Community/allotment gardening year five:
I have certainly thought about blogging about gardening during the past season but that’s as far as it got. Thinking about it. Don Marquis, an American poet and journalist said “procrastination is the art of keeping up with yesterday” . And while it didn’t happen yesterday, here’s the story of our experience with a brand new crop this year. Sweet potatoes.
Our growing/hardiness zone is 4B in Ottawa, ON. We had talked about growing sweet potatoes in previous years before but had concluded we weren’t in the right zone. That changed when we learned that a local organic seed distributor sold sweet potato slips. They aren’t available until June here. You plant them only after the risk of frost had passed.
We had intended on buying enough slips to fill an entire 20 foot row but when I learned about the steps you have to take after harvest, I bought enough for a half row as a first try. Here’s the dirt on growing sweet potatoes this past season:
- Tilled and mounded a 10 foot row. Laid a wide strip of black plastic over the row (sweet potatoes like warm soil) and secured it at the edges .
- Make a slit in the plastic every 2 feet and plant a slip.
- That’s it till harvest. How easy is that! Water and sunshine throughout the growing season and the vines grew and spread until you could no longer see the plastic. We were all very interested to see what, if any harvest would await us when the time came.
- Harvesting must occur after the first frost when the vines turn black. Here’s where we started to wonder if sweet potatoes were all that darling or if they were just plain finicky.
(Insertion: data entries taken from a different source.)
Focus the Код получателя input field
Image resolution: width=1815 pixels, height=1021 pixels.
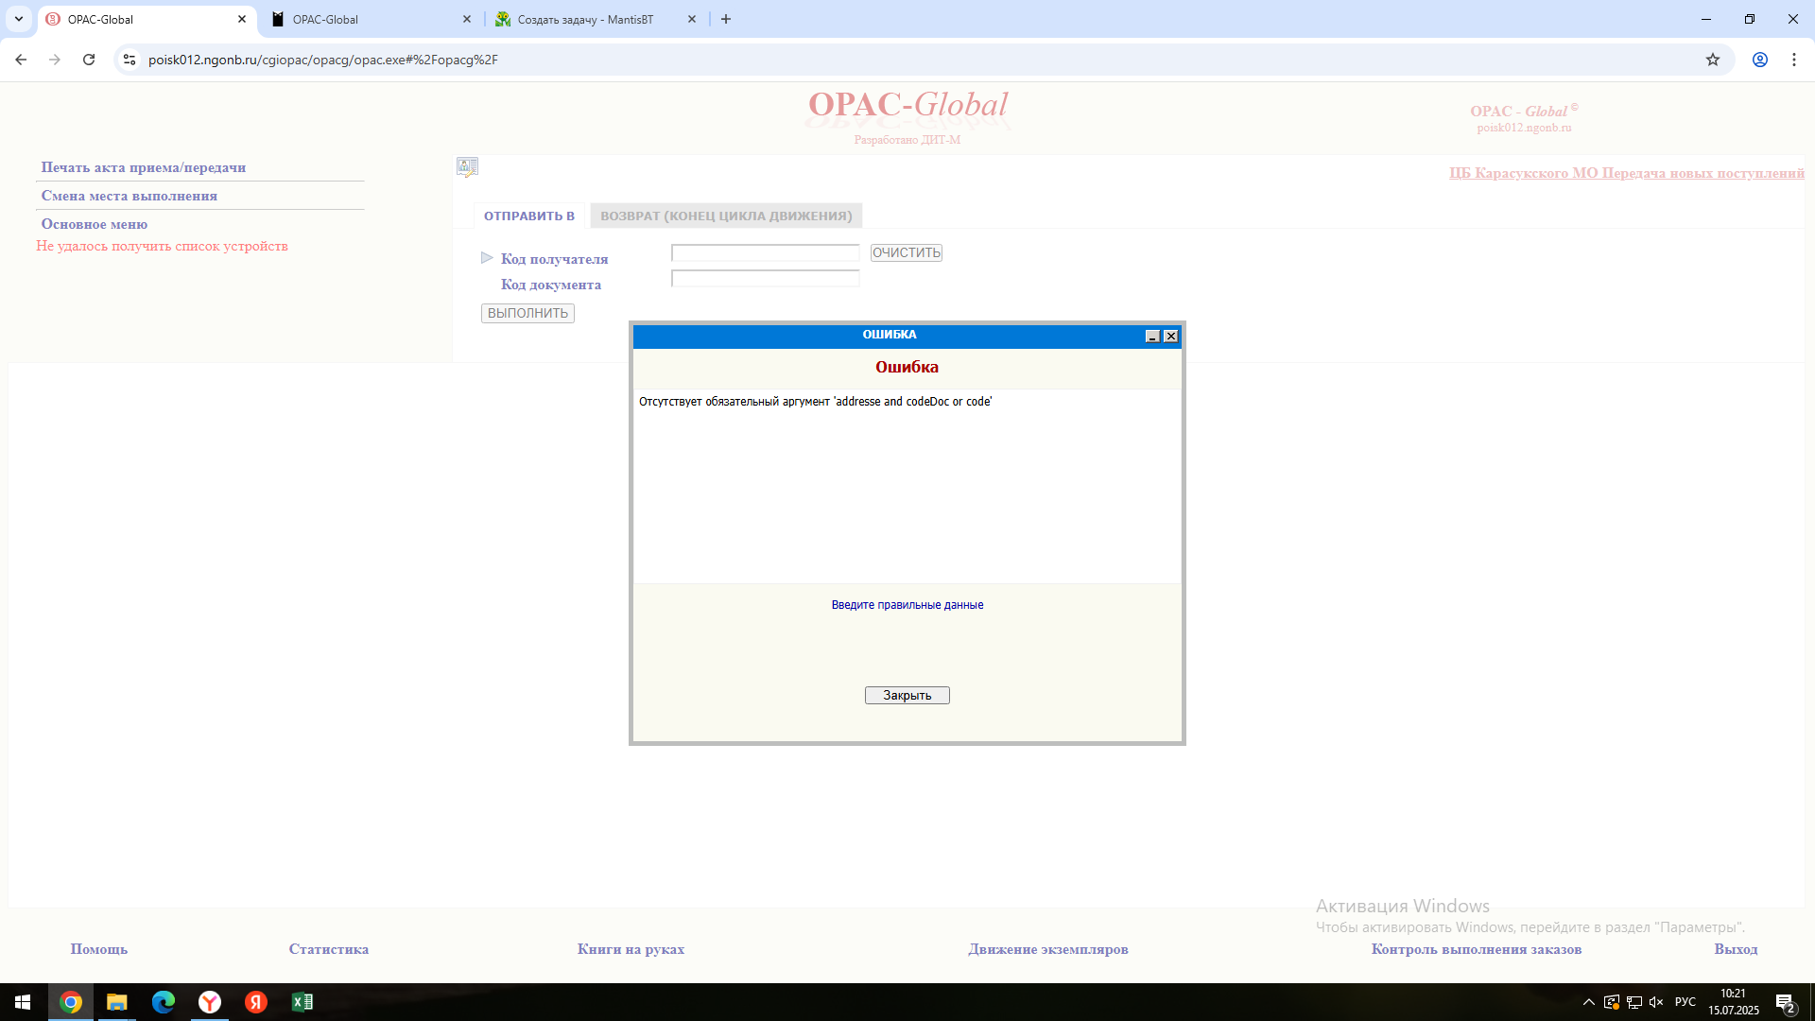765,252
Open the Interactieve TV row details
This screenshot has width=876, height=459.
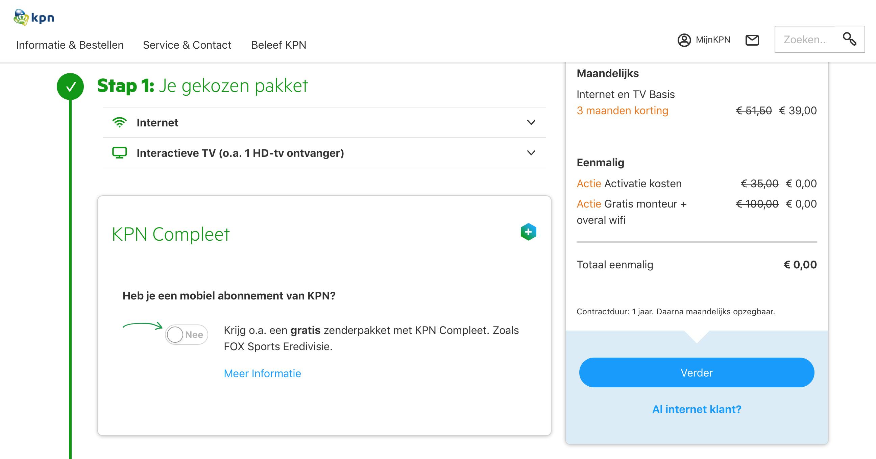[x=240, y=153]
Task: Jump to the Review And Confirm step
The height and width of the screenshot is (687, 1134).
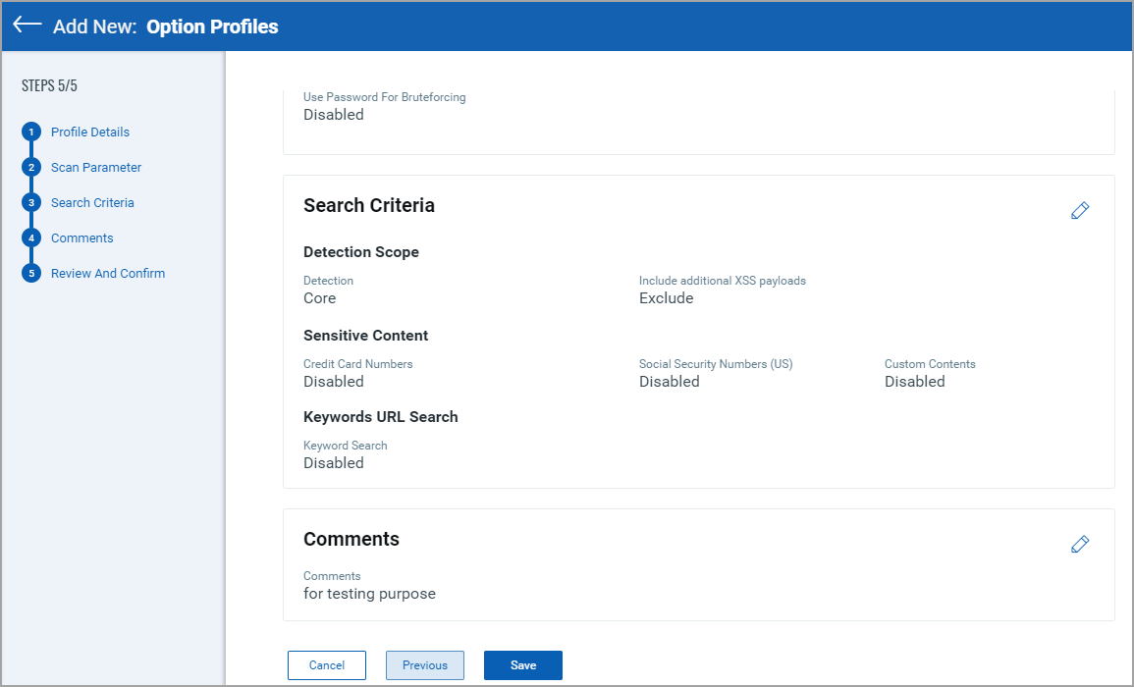Action: pyautogui.click(x=108, y=273)
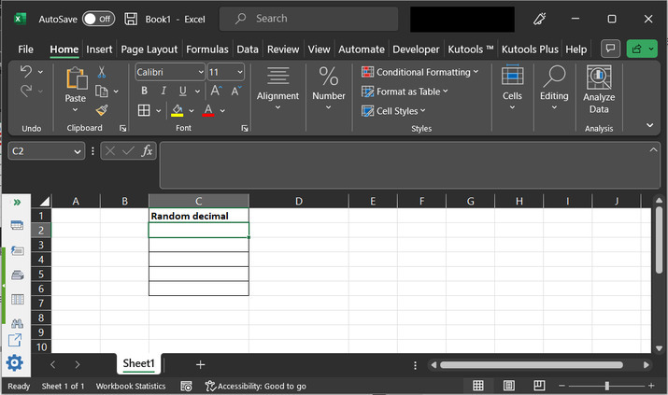This screenshot has width=668, height=395.
Task: Click the Macro recording status bar icon
Action: 187,386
- Digging sweet potatoes is not that easy. We learned they grow vertically and try to find their way to the other side of the world. Down into the clay they went (some of them were 18-20 inches long). They bruise and break easily when bringing them out of the ground. There was a bit of exasperation when we started and found we had to scratch around a great deal with hand trowels to see if the potatoes had traveled hither and yon. We got better at digging with the garden fork after a hill or two. If the soil isn’t nice and loose the potatoes break. There were cheers when we removed potatoes in tact.
We harvested 30-35 pounds of sweet potatoes from 5 slips. Not bad. But the story doesn’t end there. Sweet potatoes need to be cured. I looked for advice on how to cure then and found there were as many ‘recipes’ as there were advisors. Basically the potatoes must be kept in a place that is very warm (25-29C) and humid (85-90%) for 3 days or 7 days or maybe 21 days. What?? One consistent message was curing must occur-conversion of sugars and making it so they will keep longer. Avoid scaring or bruising the potatoes lest they start to spoil. I layered the potatoes between sheets of newspaper and put them in 3 containers in our downstairs bathroom. I covered each container with a garbage bag (thinking it would help with humidity) and then a blanket/quilt. A little heater helped keep the temperature up, as did having the lights on day and night. Once in a while I would turn on the shower to up the humidity. Such finicky darlings, sweet potatoes. I checked them regularly. The humidity never got as high as recommended (had a little temp/humidity gauge in the room). After 3 weeks we reclaimed the bathroom, wrapped the tubers individually in newspaper, storing them in a cool dark place and now hoping to have sweet potatoes for the next several months.
- We haven’t decided if we will grow them again next year. By spring the effort of harvest and curing this fall will be mostly forgotten and we will be enthusiastically entertaining thoughts of garden bounty.
2 thoughts on “The Dirt On Growing Sweet Potatoes”
Not only are they a pain to grow but then you have to eat them. You are truly inspirational. What possessed you?
We wanted to try something new. They are versatile-can be baked on their own or used in soups and stews. Some references say sweet potatoes are the perfect food. If we grow them again next year we will dig the bed very deeply at the onset to give them lots of loose soil and us a break when it’s time to dig them up!